Gray begins with the organization that procured Thomas’ organs and tissue, WRTC (Washington Regional Transplant Community) in Washington, DC. She joins a counseling group, where she admits she is “looking for peace” but is unable to find it. A psychic who channels Thomas’ presence marks a turning point for the author where she feels “different” and decides “it was time to do something.”

Her start is contacting the Schepens Eye Research Institute, where Thomas’ eyes traveled. Gray recounts the institute’s history and mission “to find new ways to treat and cure eye disorders.” As with other facility visits, Gray includes science asides to bring lay readers up to speed. The reader learns about Dr. Zieske’s goal to transplant endothelial cells into eyes that lack a healthy number and is introduced to Dr. Kaslauskas, who seeks to understand the relationship between premature babies and blindness.

Gray next visits the anencephaly study lab at Duke University, where Thomas’ cord blood has impacted their research and where the author is able “to celebrate the work [she] had done to provide decent blood samples.”

She tours Cytonet, where his liver was received, and Old Dominion Eye Foundation, where his corneas were dispatched, and is in awe of the “immensely admirable” projects each runs. Much of this leads to the crux of Gray’s subtle argument regarding organ and tissue donation: that donors should have the option to be more informed.

“Why shouldn’t [the donors] ultimately know the impact of their donations?” she asks, adding that in her “dream world, there would be an established process for a donor’s family to be more informed.”

Her encounters and her present position as director of marketing and public affairs at the American Association of Tissue Banks is certainly a driving force in this thinking, but it does raise a valid point, one reinforced by the reader’s experience of her memoir.

Gray punctuates her narrative with other donor-related pieces. The reader meets the McGinleys and Conkels, who lose infants to fatal illnesses and, like Gray, find consolation in donation.

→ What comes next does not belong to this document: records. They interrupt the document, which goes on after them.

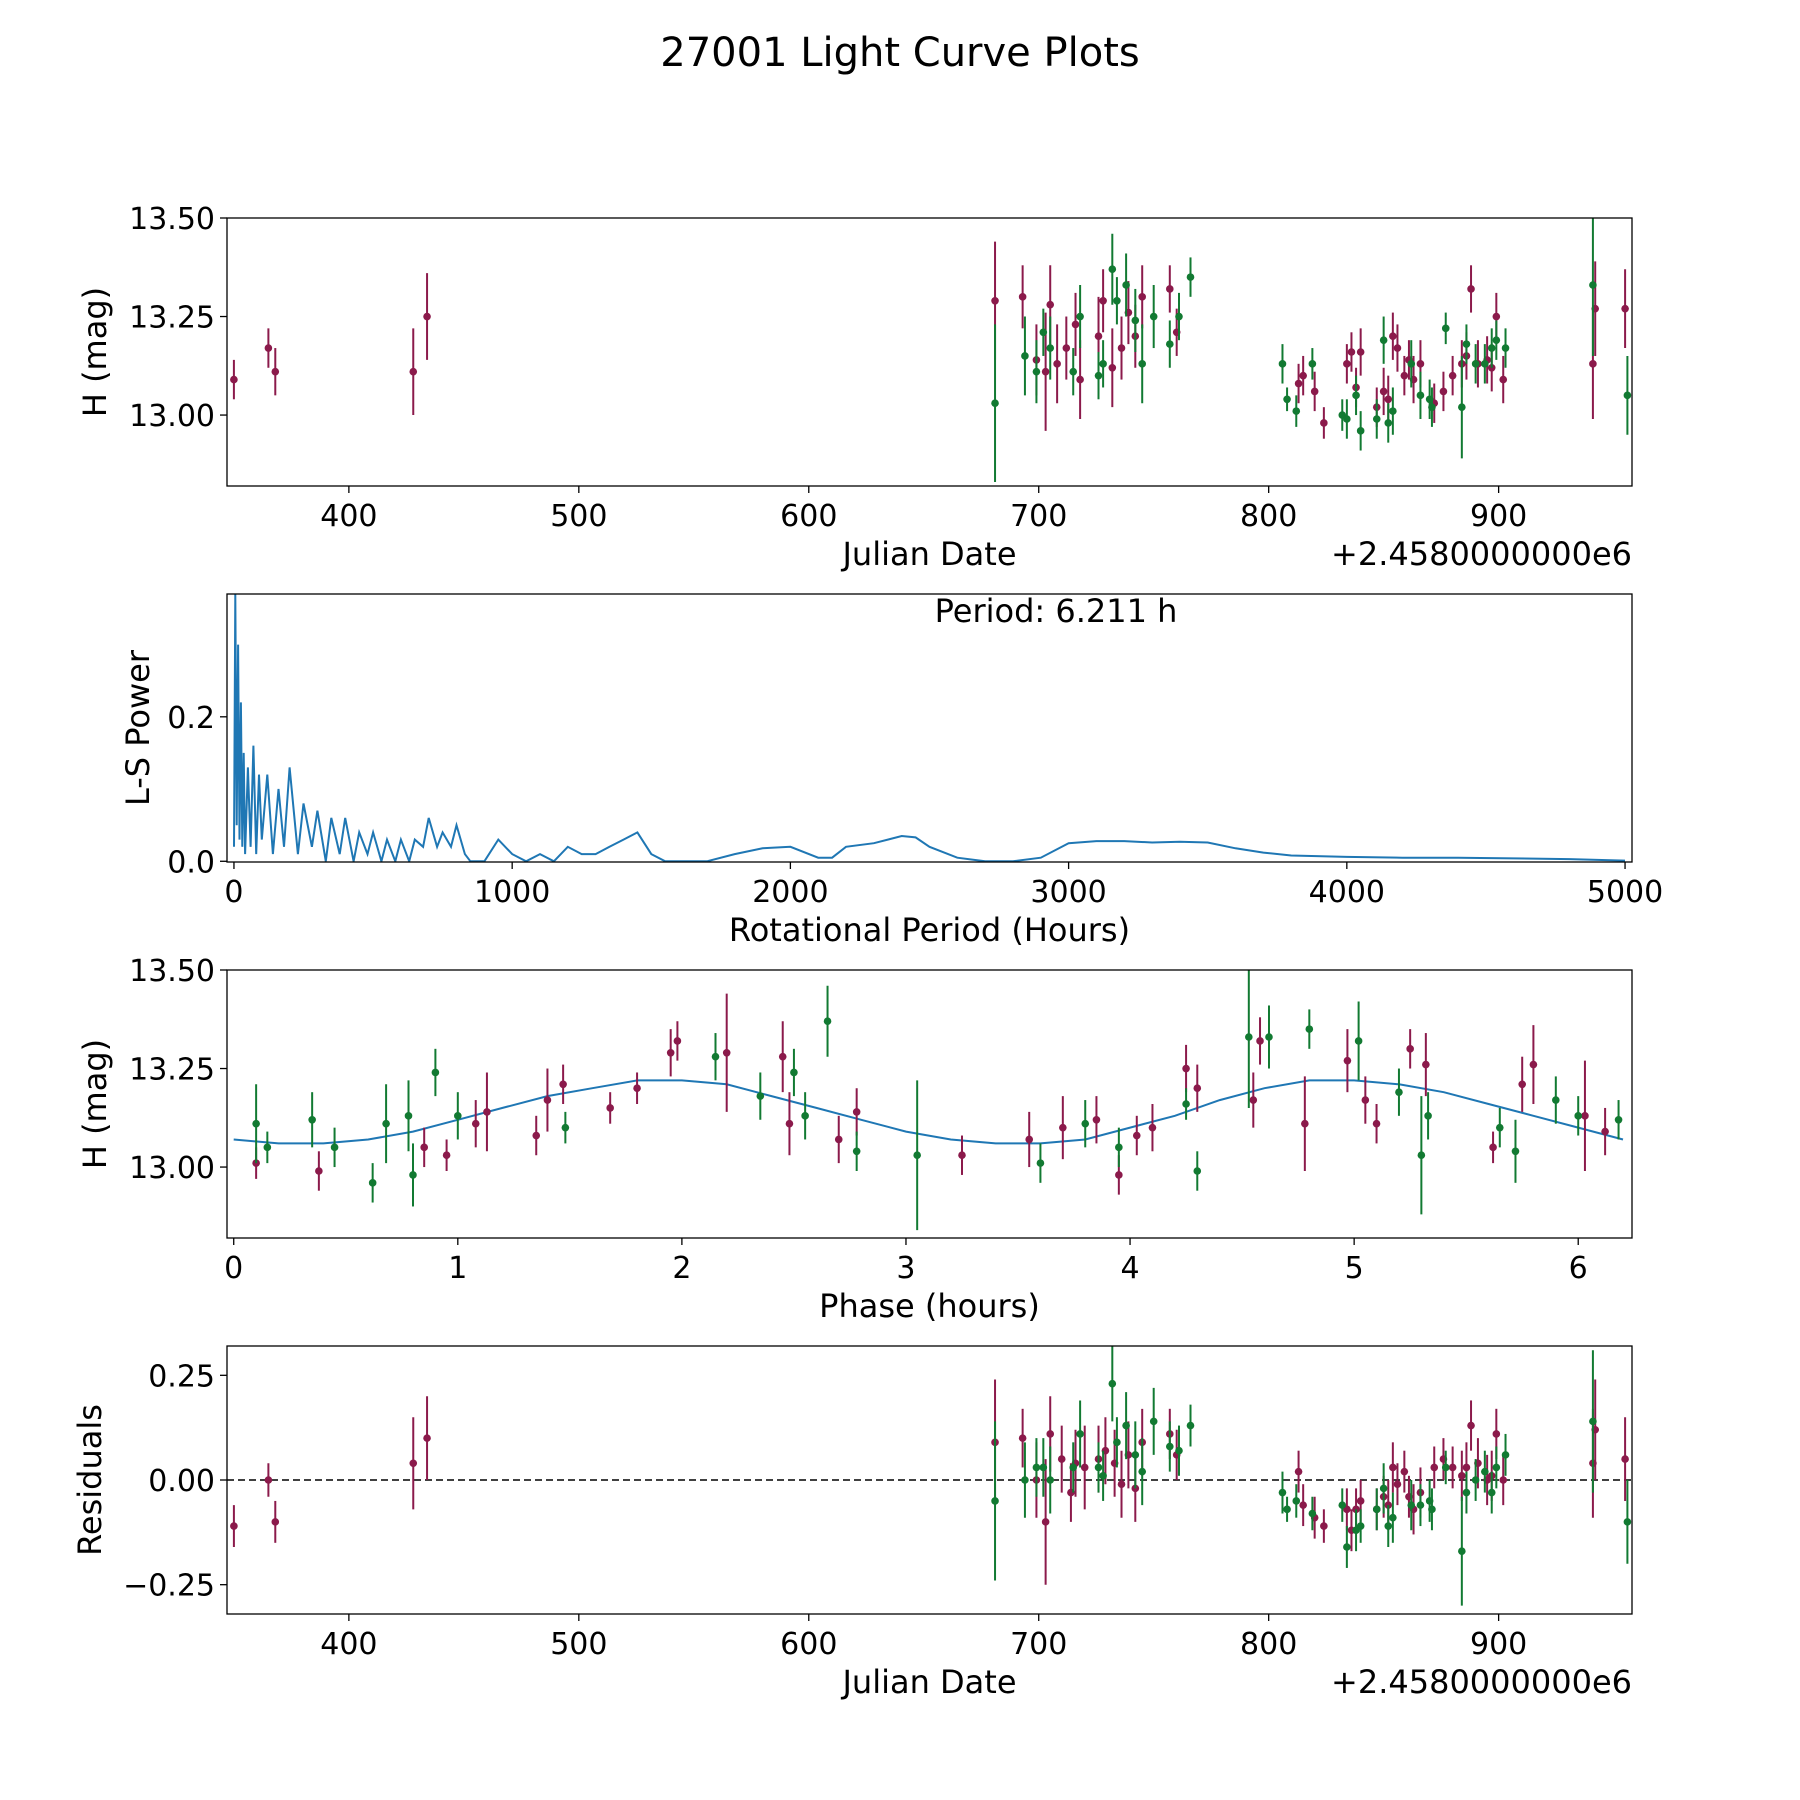  What do you see at coordinates (1354, 1268) in the screenshot?
I see `phased-xtick-label: 5` at bounding box center [1354, 1268].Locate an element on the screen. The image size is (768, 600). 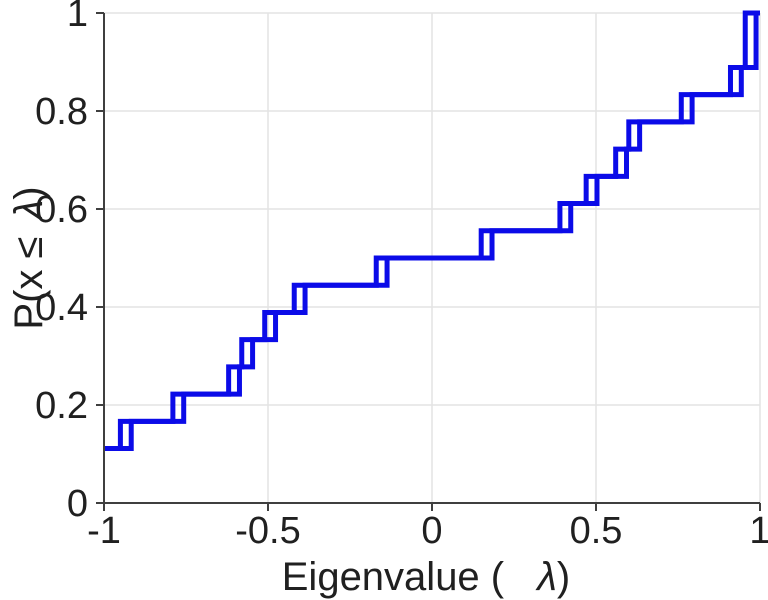
x-tick-label: 0.5 is located at coordinates (596, 531).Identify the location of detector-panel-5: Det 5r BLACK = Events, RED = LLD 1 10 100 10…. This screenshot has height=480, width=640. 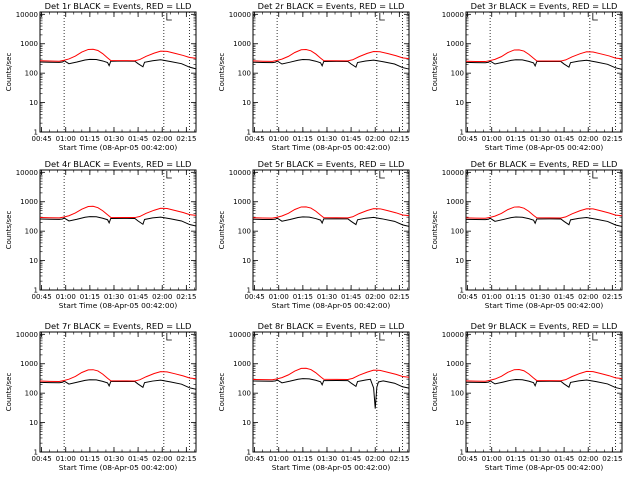
(314, 234).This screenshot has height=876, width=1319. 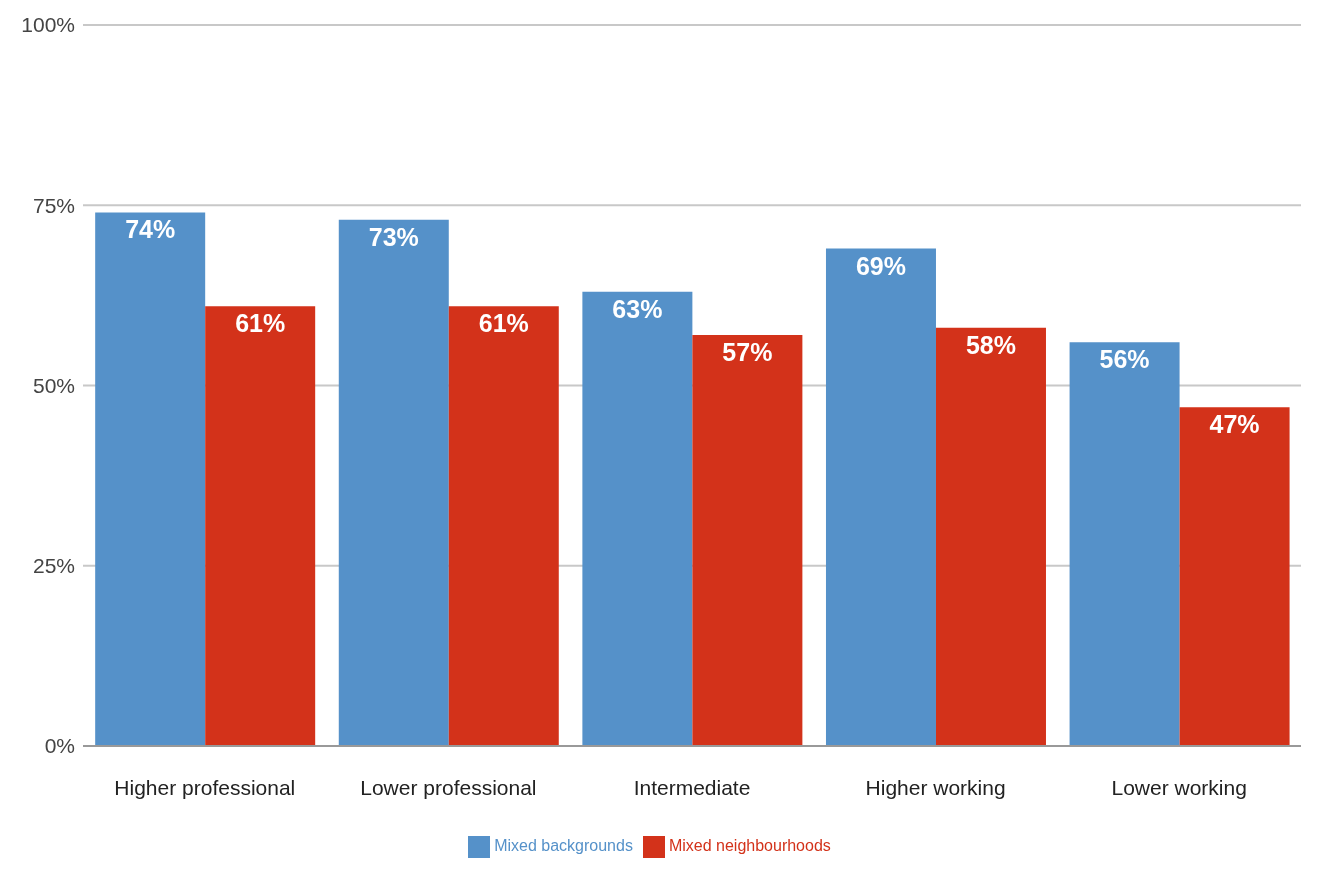 I want to click on data-label: 69%, so click(x=880, y=266). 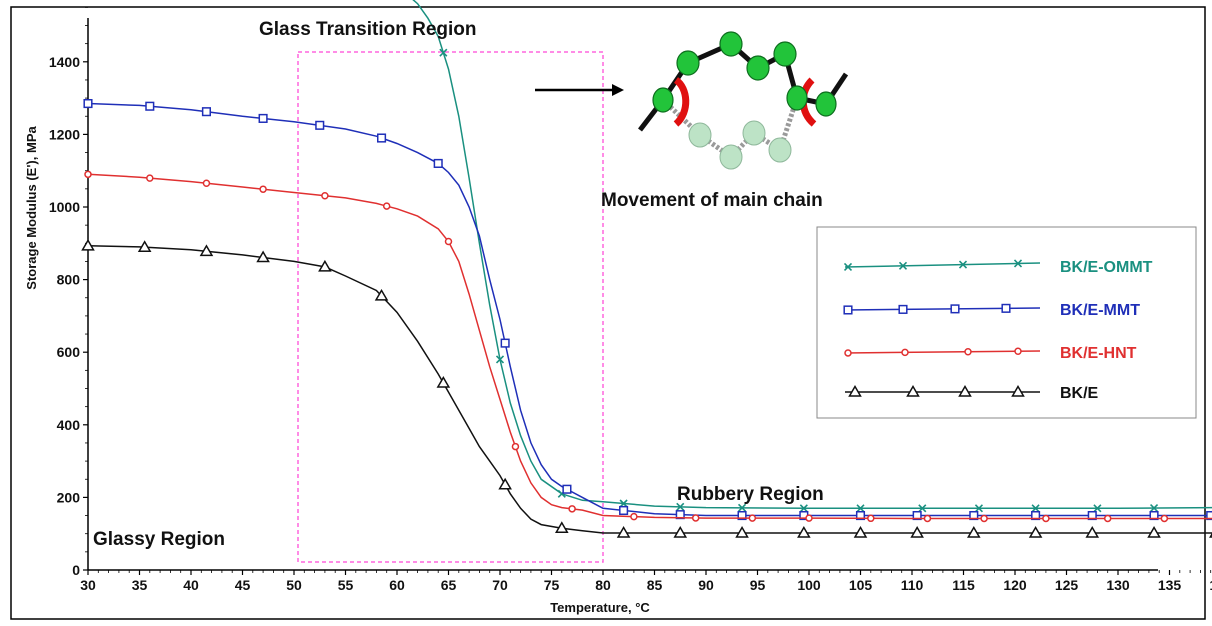 What do you see at coordinates (69, 425) in the screenshot?
I see `y-tick-label: 400` at bounding box center [69, 425].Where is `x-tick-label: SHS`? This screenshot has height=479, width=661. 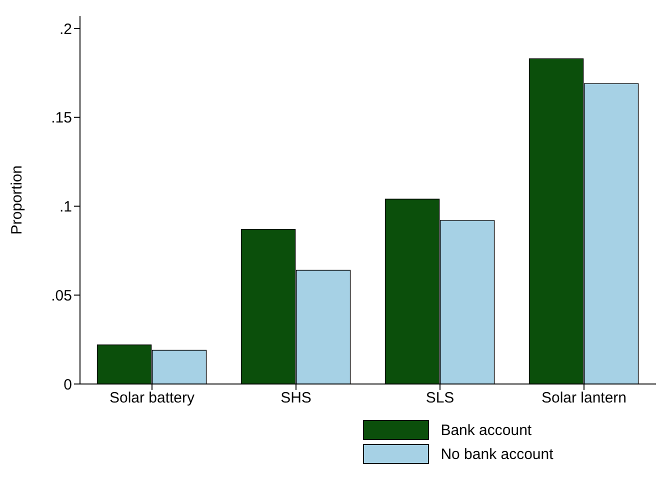
x-tick-label: SHS is located at coordinates (296, 398).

Perhaps Gray stretches her theme a bit too far when she includes pieces on patients whose relationship to organ donation is more tentative. There’s Sue Scott, who suffers from a rampant cancer, and Mara Cray, who was born with cystic fibrosis; both participate in drug trials, donating their selves and their illness to research in a move that prolongs their lives and returns a quality of life to their struggle. While Gray’s aim is clear in highlighting the possible outcomes of organ and tissue donation research, the book loses its tight focus within these sequences.

Part expository prose, part feature writing, part science report, and three parts memoir narrative, A Life Everlasting might not be for those more comfortable in memoir storytelling, but Gray brings the reader a topic that is engaging, compelling, and, forgive the pun, vital. Further, her conversational approach lightens what may have been in another’s hands a morbid work.

With A Life Everlasting, Gray has given her son a presence. Long after his retinas have been tested, his RNA replicated, his liver cells studied, Thomas will live on in her book — forever.

Shelby Smoak’s book Bleeder: A Memoir (Michigan State University Press) received praise from sources as diverse as the Minneapolis Star Tribune, Library Journal, and Glamour, and has won several awards, including an IPPY and IndieFab gold medal and an American Library Association selection as “Best of the Best” from university presses. His poetry, fiction, and nonfiction essays have appeared in journals and magazines such as Northern Virginia Review, Cities and Roads, and Coastal Plains Poetry. Awarded a Pen/American grant for writers living with HIV, Smoak holds a Ph.D. in Literature and an M.A. in English. He lives and writes in the Northern Virginia area.